BioAffinity hopes to secure US Food and Drug Administraiton de novo authorization for CyPath Lung, which the firm is supporting with a trial of 1,800 patients who have lung nodules of 6 mm to 30 mm. The test design involves the combined use of CyPath Lung and low-dose CT, and Zannes expects the trial will take two to three years. However, the firm will continue performing all CyPath Lung tests at its Precision Pathology laboratory, as BioAffinity has no plans to develop a kitted test.

The company also has received notice that the American Medical Association and Centers for Medicare and Medicaid Services intend to provide a CPT code for the test, effective Oct. 1. Although Zannes declined to provide the reimbursement amount for the code, she said it was an attractive recommended price.

The market for early cancer detection tests is heating up, especially among sequencing-based multi-cancer early detection tests. Early adopters of Grail's Galleri MCED have been weighing its value in clinical practice while competitors such as Harbinger Health and EDGC work to bring alternatives onto the market. A slew of other firms has developed or updated their entries into the lung cancer testing market, including Hummingbird Diagnostics, Delfi Diagnostics, ChromaCode, and C2i Genomics, among others.

BioAffinity sees an advantage in the convenience of home-based sputum sample collection.
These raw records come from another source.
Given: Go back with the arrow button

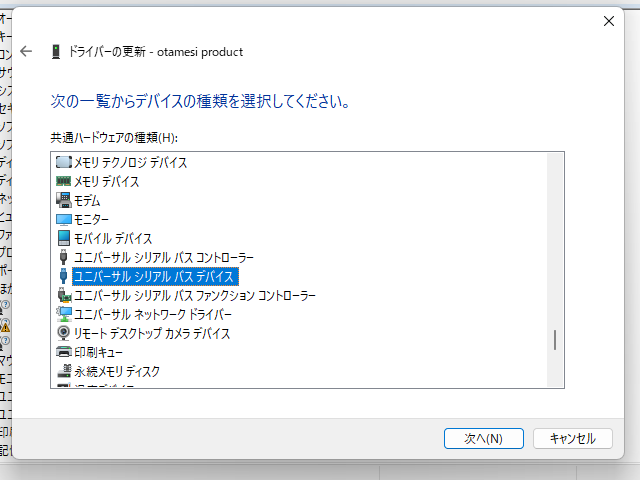Looking at the screenshot, I should [x=27, y=52].
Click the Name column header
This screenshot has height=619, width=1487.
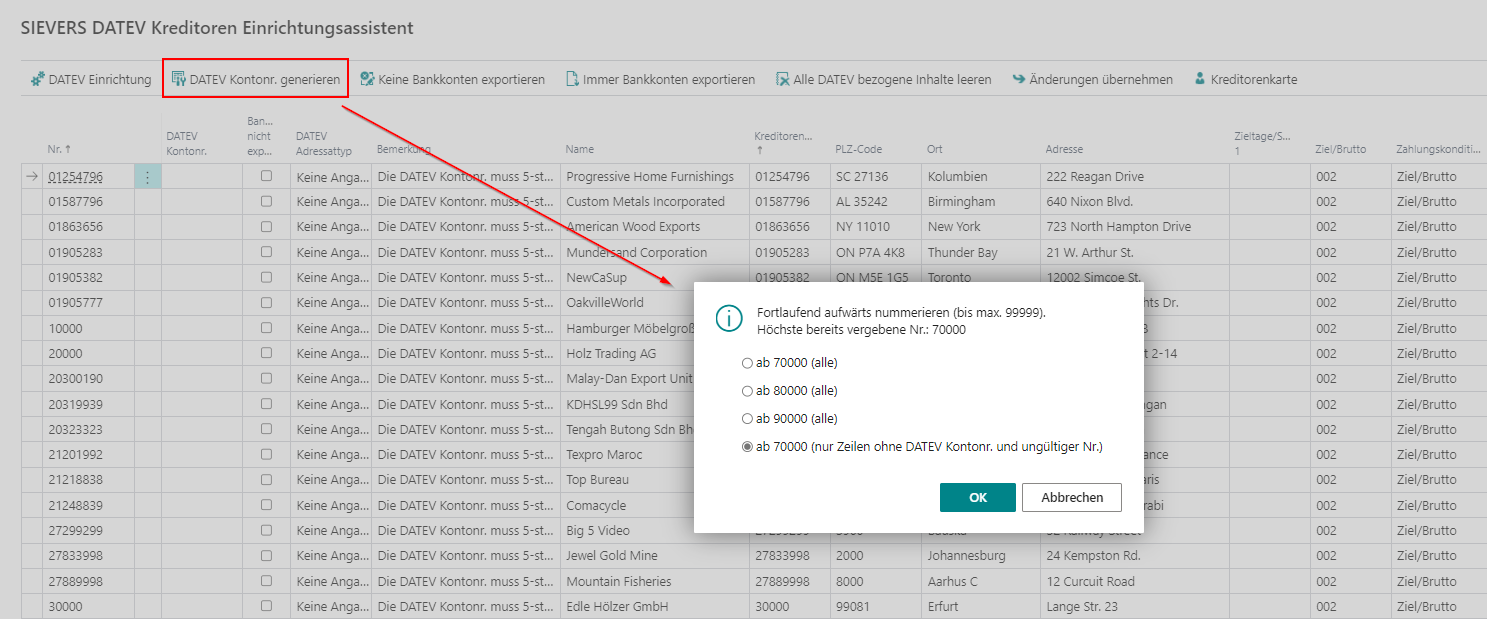pos(580,149)
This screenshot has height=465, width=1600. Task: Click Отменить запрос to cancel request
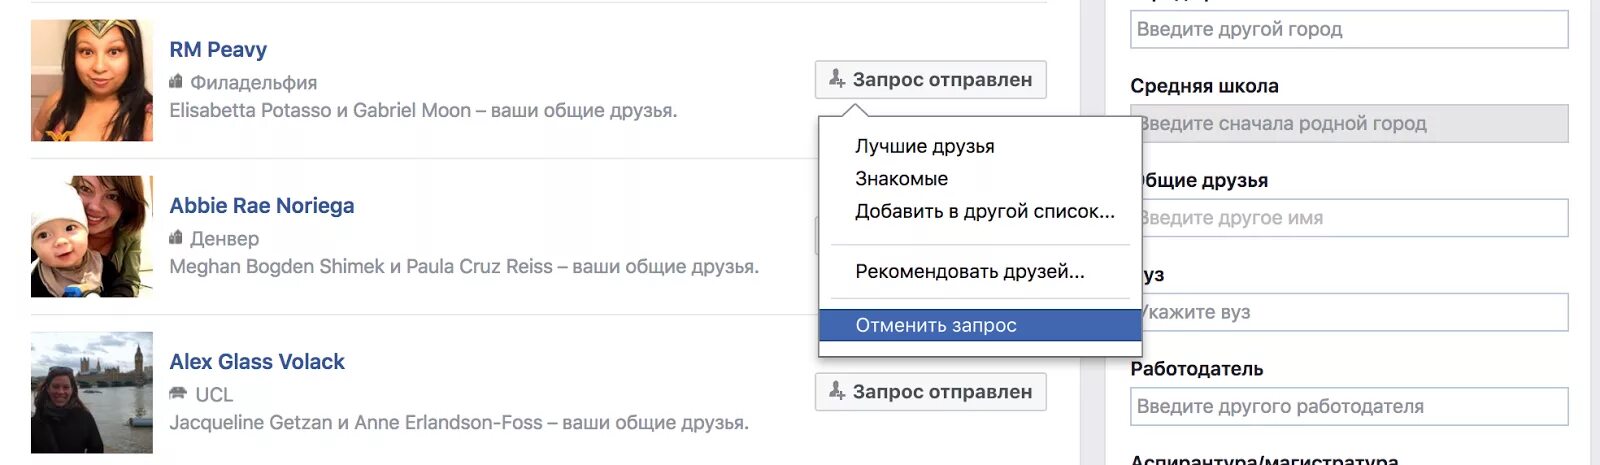pyautogui.click(x=980, y=325)
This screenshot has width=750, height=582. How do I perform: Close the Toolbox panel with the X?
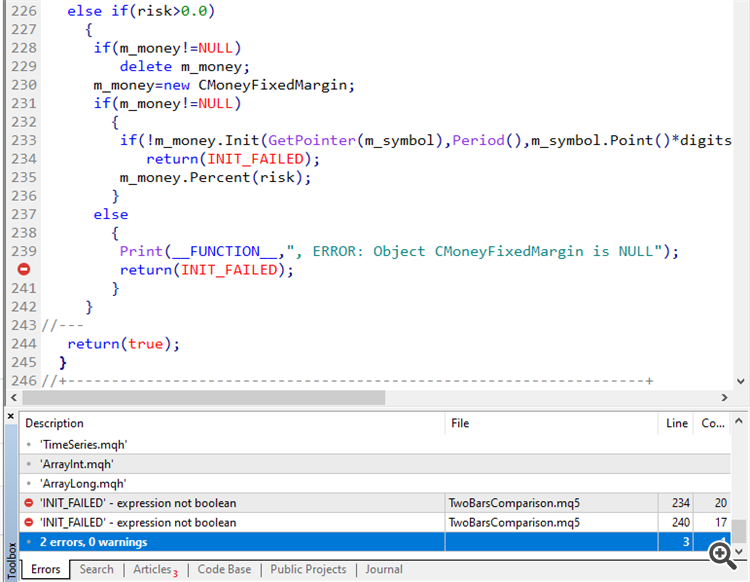coord(10,416)
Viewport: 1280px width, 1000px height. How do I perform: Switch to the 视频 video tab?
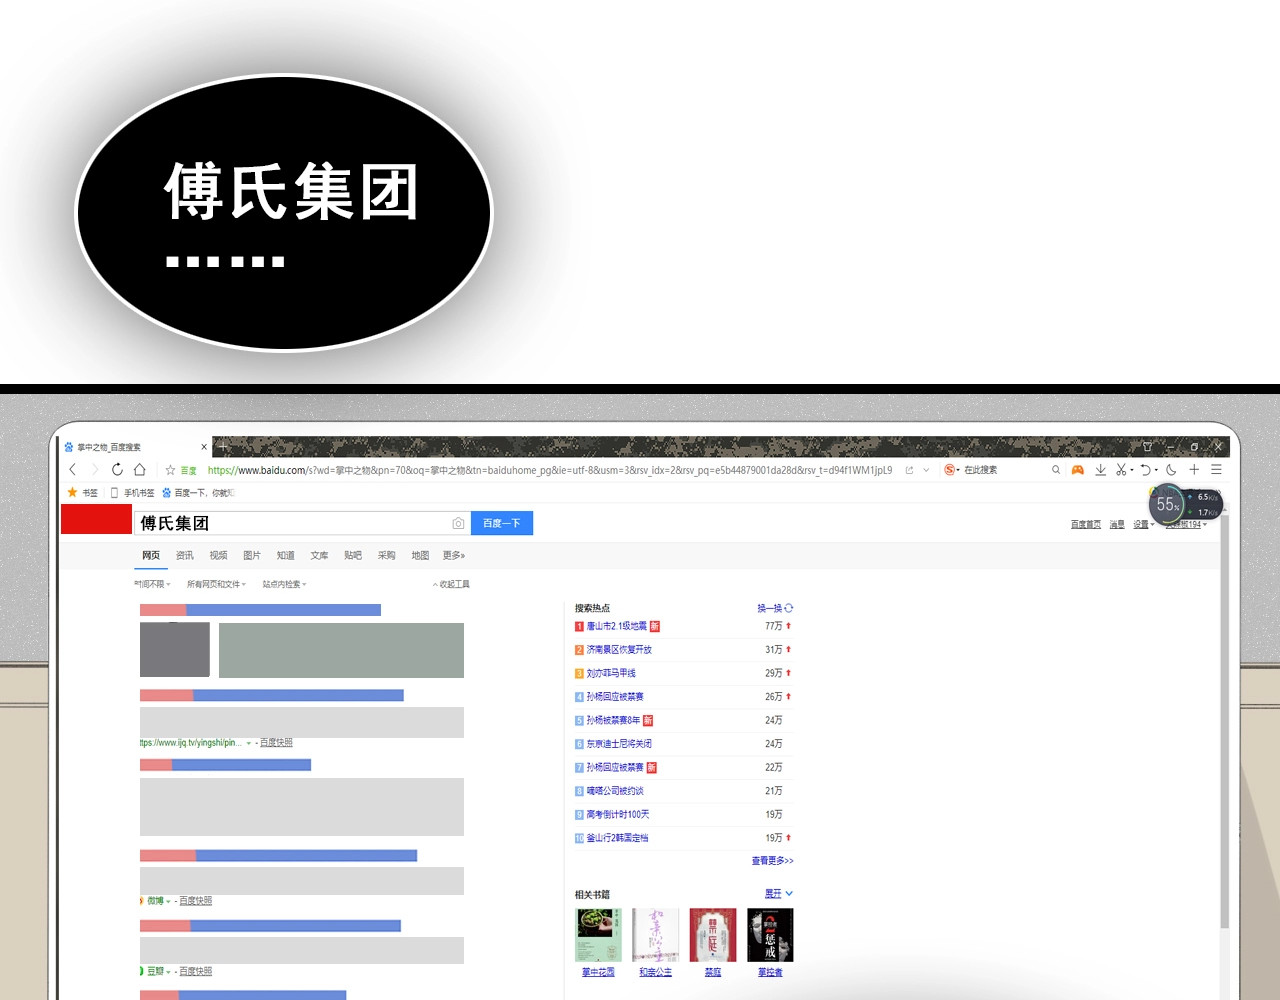pyautogui.click(x=218, y=555)
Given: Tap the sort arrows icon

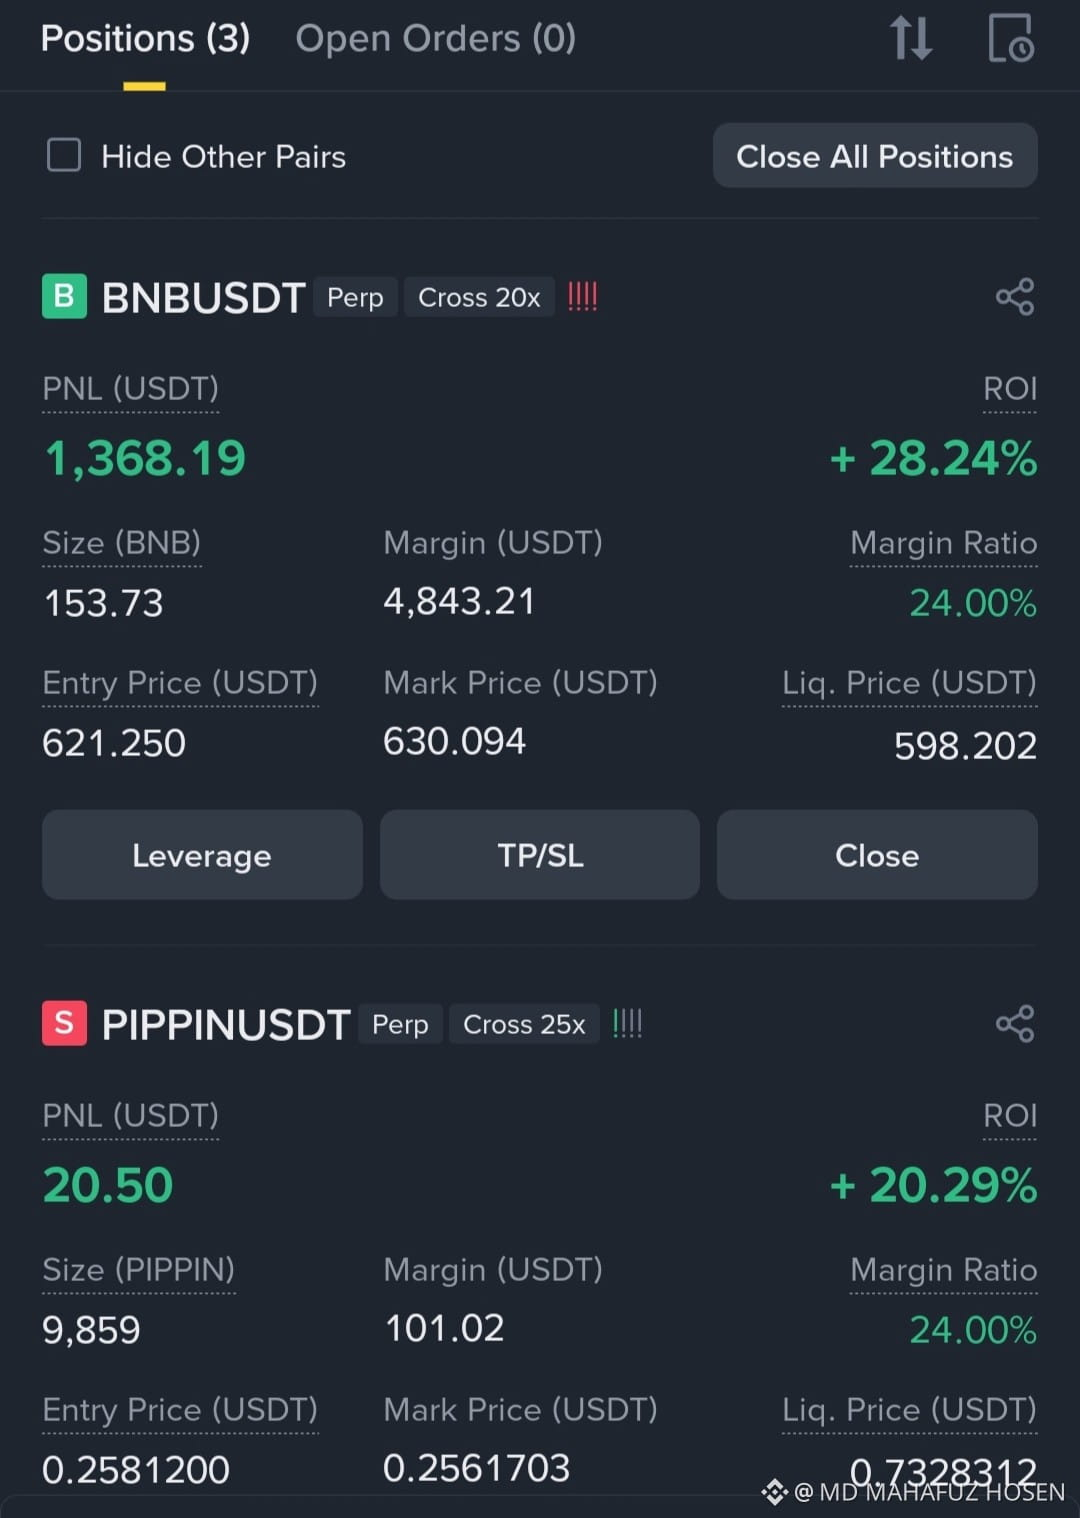Looking at the screenshot, I should point(911,38).
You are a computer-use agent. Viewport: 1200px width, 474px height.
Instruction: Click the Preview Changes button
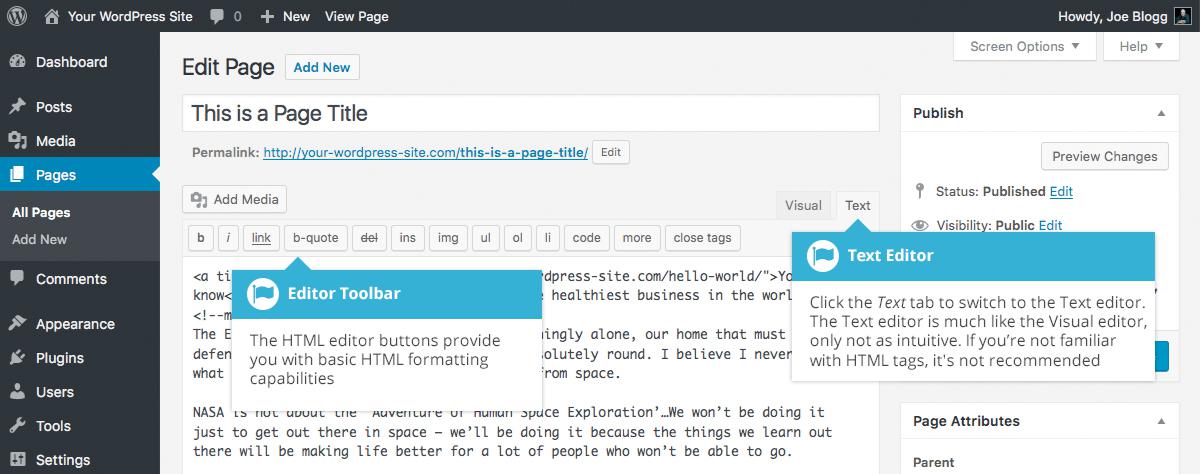click(x=1104, y=156)
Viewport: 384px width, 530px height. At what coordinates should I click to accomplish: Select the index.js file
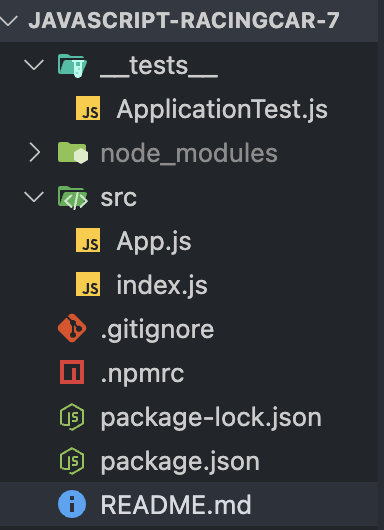[x=162, y=286]
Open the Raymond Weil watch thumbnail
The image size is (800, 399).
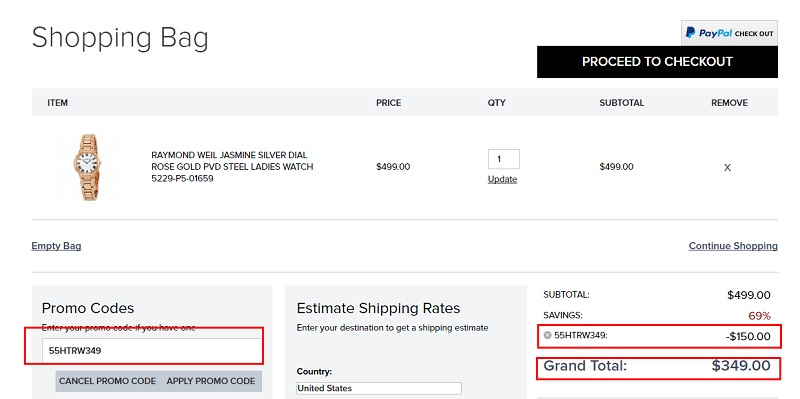click(x=87, y=167)
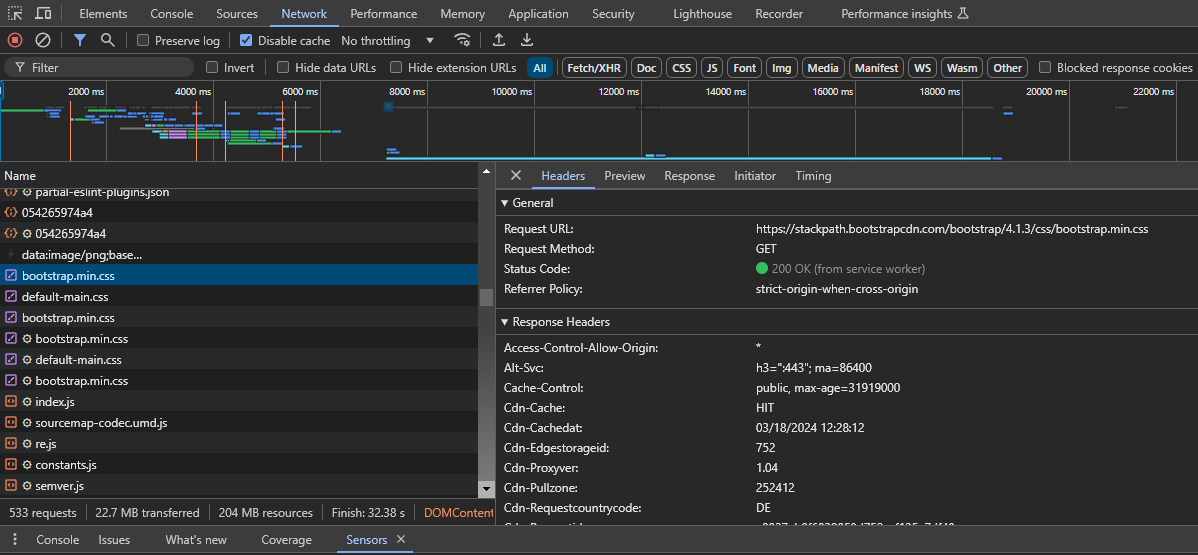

Patients collect sputum once daily for three consecutive days and ship it overnight to Precision's lab. Zannes said sputum travels well, making it possible to receive viable samples days after they have been collected and shipped. According to the company's website, sputum has a higher concentration of cancer-related cells and other cancer-related materials than blood.

Precision performed about 20 CyPath Lung tests in the last quarter and is seeing rising adoption, Zannes said. It has been particularly well received in rural communities and small cities where the option of at-home sample collection has resonated with patients who would have more difficulty making repeated in-person appointments for low-dose CT and invasive procedures. The firm is conducting further market research in Texas and is eyeing a test market launch among pulmonologists in San Antonio ahead of the firm's anticipated early 2024 national launch.

BioAffinity is trying to boost sales through marketing efforts focused on increasing sales through pulmonologists. The firm plans to use the results to refine its physician ordering, sample collection, and results reporting systems before a wider rollout.

Zannes said the firm also plans to apply its newly added research capabilities to its pipeline of assays that use sputum samples and flow cytometry to identify changes in a patient's lung microenvironment. A test for early diagnosis of chronic obstructive pulmonary disease (COPD) is next in the pipeline, and the firm is in the early stages of research into a test for asthma diagnosis.

She said the firm also is collaborating with researchers at the Brooke Army Medical Center on two small clinical trials, one of which uses CyPath Lung as a front-end test before low-dose CT, and the other intended to develop a lung cancer test that uses bronchoalveolar lavage instead of sputum. The bronchoalveolar lavage-based test would be used with bronchoscopy to provide clearer answers than bronchoscopy alone.

Zannes noted that bronchoscopy is typically used in patients who are at elevated risk of lung cancer, but it can deliver unclear results. Many US Department of Veterans Affairs patients fall into that high-risk category because of heavy tobacco use, their age, or both.

"What we hear from physicians is that having a companion test to bronchoscopy that is both highly sensitive and highly specific would be critical," she said.

Zannes anticipates the company will begin small clinical trials of the COPD and bronchoalveolar lavage tests in 2024. Though "nothing goes fast in our business," she said BioAffinity's new assets are letting it hasten development of its testing lineup.